A pulley system with two pulleys and two suspended masses

[member 731016]

Here it is @erobz ,

$L = a + 2s + \Delta 2s+ 2b + l + \Delta l$

Many thanks!

 

[erobz]

Hi @erobz ,

Is the reason why you used arrows for this $z \to z+ \Delta z$ because if you use equal sign then

$z = z+ \Delta z$
$z = z+ z_f - z_i$
$z_i = z_f$

Oh which is conservation of the quantity z anyway!

Many thanks!

Its just shorthand math notation for saying $z$ goes to $z + \Delta z$. The variable $z$ wouldn't equal $z + \Delta z$ except in the case that $\Delta z \to 0$

 

[member 731016]

Its just shorthand math notation for saying $z$ goes to $z + \Delta z$. The variable $z$ wouldn't equal $z + \Delta z$ except in the case that $\Delta z \to 0$

Thank you for your reply @erobz !

So an equivalent notation is

$z ≈ z + dz$

 

[erobz]

Here it is @erobz ,

$L = a + 2s + \Delta 2s+ 2b + l + \Delta l$

Many thanks!

Ok, now equate the two equations through the variable $L$ and cancel the terms. What are you left with?

Edit: keep the $\Delta$ next to the $s$

 

[member 731016]

Ok, now equate the two equations through the variable $L$ and cancel the terms. What are you left with?

Thank you for your reply @erobz!

Which two equations sorry?

Many thanks!

 

[erobz]

Which two equations sorry?

Many thanks!

The first one we derived with that one. they both equal $L$. You are attempting to figure out how the changes in each variable relate to each other.

 

[member 731016]

The first one we derived with that one. they both equal $L$.

Thank you for your reply @erobz !

That must be $L = a + 2s + 2b + l$ and $L = a + 2s + \Delta 2s+ 2b + l + \Delta l$

So
$a + 2s + 2b + l = a + 2s + \Delta 2s+ 2b + l + \Delta l$
$0 = \Delta 2s + \Delta l$
$-\Delta 2s = \Delta l$
$2(s_f - s_i) = l_f - l_i$
Many thanks!

 

[erobz]

Thank you for your reply @erobz !

That must be $L = a + 2s + 2b + l$ and $L = a + 2s + \Delta 2s+ 2b + l + \Delta l$

So
$a + 2s + 2b + l = a + 2s + \Delta 2s+ 2b + l + \Delta l$
$0 = \Delta 2s + \Delta l$

Many thanks!

Move one of them to the other side of the zero. And if you want to know how far pulley B moves in terms of a how far pulley A moves solve for $\Delta s$.

 

[erobz]

Again. Keep the $\Delta$ touching the $s$. They are stuck together. Joined at the hip! don't put that 2 in between them.

 

[member 731016]

Again. Keep the $\Delta$ touching the $s$. They are stuck together.
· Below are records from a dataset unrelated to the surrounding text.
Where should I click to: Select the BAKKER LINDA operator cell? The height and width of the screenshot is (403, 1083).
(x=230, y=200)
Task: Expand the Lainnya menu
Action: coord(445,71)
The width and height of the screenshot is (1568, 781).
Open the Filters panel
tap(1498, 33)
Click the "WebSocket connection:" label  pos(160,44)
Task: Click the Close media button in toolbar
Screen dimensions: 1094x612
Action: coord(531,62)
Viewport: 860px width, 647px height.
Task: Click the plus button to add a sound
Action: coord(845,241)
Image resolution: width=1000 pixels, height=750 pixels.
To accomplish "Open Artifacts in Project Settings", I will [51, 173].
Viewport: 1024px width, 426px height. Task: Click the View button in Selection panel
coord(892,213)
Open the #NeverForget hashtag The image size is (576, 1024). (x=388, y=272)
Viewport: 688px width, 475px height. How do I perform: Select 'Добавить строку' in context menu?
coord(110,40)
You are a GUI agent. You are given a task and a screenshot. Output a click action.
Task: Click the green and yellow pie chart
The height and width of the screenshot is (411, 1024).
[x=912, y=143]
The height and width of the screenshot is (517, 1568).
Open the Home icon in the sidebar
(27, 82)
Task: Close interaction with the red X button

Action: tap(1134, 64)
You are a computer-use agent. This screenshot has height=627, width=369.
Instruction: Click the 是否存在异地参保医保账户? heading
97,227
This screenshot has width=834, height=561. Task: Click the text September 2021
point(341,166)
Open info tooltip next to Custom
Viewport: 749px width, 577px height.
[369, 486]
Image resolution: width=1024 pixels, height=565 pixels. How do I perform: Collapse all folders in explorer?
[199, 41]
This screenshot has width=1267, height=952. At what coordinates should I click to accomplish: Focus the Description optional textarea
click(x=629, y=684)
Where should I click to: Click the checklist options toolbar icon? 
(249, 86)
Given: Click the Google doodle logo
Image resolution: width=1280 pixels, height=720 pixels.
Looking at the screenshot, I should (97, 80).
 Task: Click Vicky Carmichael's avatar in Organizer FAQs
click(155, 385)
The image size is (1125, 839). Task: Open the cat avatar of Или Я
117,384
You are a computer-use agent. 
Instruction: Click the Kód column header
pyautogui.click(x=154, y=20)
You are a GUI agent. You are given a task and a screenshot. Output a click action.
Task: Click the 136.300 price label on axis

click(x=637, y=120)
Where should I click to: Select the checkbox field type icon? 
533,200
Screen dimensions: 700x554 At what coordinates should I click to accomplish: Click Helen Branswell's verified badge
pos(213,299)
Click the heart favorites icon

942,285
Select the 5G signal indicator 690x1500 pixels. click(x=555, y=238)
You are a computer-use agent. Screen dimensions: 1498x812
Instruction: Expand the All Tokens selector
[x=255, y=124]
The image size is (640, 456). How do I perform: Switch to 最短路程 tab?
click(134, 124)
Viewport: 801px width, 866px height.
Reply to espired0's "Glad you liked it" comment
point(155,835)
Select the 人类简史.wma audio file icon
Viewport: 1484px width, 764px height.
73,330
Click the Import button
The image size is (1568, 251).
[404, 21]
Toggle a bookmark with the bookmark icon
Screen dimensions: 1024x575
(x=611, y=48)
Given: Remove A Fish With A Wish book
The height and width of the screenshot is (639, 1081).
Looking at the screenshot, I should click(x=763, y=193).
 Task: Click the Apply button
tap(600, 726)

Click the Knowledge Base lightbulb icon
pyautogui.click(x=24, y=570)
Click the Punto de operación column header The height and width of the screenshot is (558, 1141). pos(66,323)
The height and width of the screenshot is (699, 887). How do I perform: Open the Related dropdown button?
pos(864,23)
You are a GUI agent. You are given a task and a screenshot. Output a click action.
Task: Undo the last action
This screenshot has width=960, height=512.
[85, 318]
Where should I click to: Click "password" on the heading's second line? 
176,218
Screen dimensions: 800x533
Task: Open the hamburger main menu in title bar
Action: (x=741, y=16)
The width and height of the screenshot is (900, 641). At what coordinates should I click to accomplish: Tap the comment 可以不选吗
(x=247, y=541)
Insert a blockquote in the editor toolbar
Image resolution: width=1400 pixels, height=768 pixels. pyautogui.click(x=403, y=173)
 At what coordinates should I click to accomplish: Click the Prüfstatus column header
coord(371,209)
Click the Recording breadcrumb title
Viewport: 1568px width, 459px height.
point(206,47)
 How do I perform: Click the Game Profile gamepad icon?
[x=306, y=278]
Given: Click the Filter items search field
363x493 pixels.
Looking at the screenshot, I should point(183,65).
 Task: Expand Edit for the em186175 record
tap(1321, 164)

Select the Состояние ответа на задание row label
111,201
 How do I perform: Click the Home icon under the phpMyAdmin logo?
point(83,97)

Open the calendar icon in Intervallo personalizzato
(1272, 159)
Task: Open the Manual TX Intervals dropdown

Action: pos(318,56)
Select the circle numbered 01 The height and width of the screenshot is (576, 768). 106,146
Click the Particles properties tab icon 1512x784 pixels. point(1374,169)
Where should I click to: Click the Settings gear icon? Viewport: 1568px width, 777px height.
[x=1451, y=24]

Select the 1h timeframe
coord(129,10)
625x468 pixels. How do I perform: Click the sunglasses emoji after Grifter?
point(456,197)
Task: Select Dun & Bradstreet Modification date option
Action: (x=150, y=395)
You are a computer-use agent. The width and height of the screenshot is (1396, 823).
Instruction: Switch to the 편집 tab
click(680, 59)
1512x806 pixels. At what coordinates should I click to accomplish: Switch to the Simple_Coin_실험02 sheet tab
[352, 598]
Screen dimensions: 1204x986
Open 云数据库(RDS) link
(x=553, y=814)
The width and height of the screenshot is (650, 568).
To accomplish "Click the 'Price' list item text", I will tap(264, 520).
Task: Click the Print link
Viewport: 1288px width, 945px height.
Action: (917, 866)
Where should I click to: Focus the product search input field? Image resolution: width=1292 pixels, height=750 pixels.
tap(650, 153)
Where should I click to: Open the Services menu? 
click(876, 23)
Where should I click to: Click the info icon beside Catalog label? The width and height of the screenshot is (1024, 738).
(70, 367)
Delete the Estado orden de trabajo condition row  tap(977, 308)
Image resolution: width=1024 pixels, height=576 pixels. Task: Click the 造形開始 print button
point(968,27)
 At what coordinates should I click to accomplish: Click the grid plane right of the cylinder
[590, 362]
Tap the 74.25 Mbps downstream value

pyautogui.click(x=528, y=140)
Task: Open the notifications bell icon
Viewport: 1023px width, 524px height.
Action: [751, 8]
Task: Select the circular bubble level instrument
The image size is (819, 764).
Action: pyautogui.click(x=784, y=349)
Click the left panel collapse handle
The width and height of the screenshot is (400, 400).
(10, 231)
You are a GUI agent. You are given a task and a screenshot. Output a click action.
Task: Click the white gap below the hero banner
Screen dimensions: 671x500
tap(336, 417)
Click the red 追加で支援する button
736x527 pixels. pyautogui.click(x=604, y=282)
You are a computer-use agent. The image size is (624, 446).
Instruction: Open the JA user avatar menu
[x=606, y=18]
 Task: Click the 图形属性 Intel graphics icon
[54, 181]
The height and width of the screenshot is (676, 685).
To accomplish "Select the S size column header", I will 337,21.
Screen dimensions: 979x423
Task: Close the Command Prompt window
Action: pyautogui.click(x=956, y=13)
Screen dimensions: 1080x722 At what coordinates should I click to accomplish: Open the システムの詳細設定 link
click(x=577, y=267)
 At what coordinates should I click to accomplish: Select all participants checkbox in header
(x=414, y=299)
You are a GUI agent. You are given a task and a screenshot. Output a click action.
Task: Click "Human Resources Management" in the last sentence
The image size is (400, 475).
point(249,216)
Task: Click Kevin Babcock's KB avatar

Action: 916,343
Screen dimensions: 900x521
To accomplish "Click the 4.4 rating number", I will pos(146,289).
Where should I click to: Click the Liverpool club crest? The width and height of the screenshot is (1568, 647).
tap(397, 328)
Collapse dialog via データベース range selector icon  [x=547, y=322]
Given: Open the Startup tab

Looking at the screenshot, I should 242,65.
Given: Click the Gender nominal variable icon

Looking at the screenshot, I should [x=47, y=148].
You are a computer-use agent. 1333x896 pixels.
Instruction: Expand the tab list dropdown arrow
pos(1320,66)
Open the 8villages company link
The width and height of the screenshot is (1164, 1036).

Joined at the hip! don't put that 2 in between them.

Thank you for your reply!

Sorry @erobz missed that message,

$-2\Delta s = \Delta l$

Many thanks!

 

[member 731016]

Thank you for your help @erobz !

Just a side question, how were we allowed to add the $\Delta$ to $s$ and $l$ then set them equal to each other?

Many thanks!

 

[erobz]

Thank you for your help @erobz !

Just a side question, how were we allowed to add the $\Delta$ to $s$ and $l$ then set them equal to each other?

Many thanks!

Because the change is unsigned. It could be a positive change. It could be a negative change. It may appear like were adding to both lengths but is turns out we weren't. Notice the equation dictates a positive change in the variable $l$ ( $\Delta l > 0$) demands and negative change in $s$ ( $\Delta s < 0$), and visa-versa.

 

[member 731016]

Because the change is unsigned. It could be a positive change. It could be a negative change. It may appear like were adding to both lengths but is turns out we weren't. Notice the equation dictates a positive change in the variable $l$ ( $\Delta l > 0$) demands and negative change in $s$ ( $\Delta s < 0$), and visa-versa.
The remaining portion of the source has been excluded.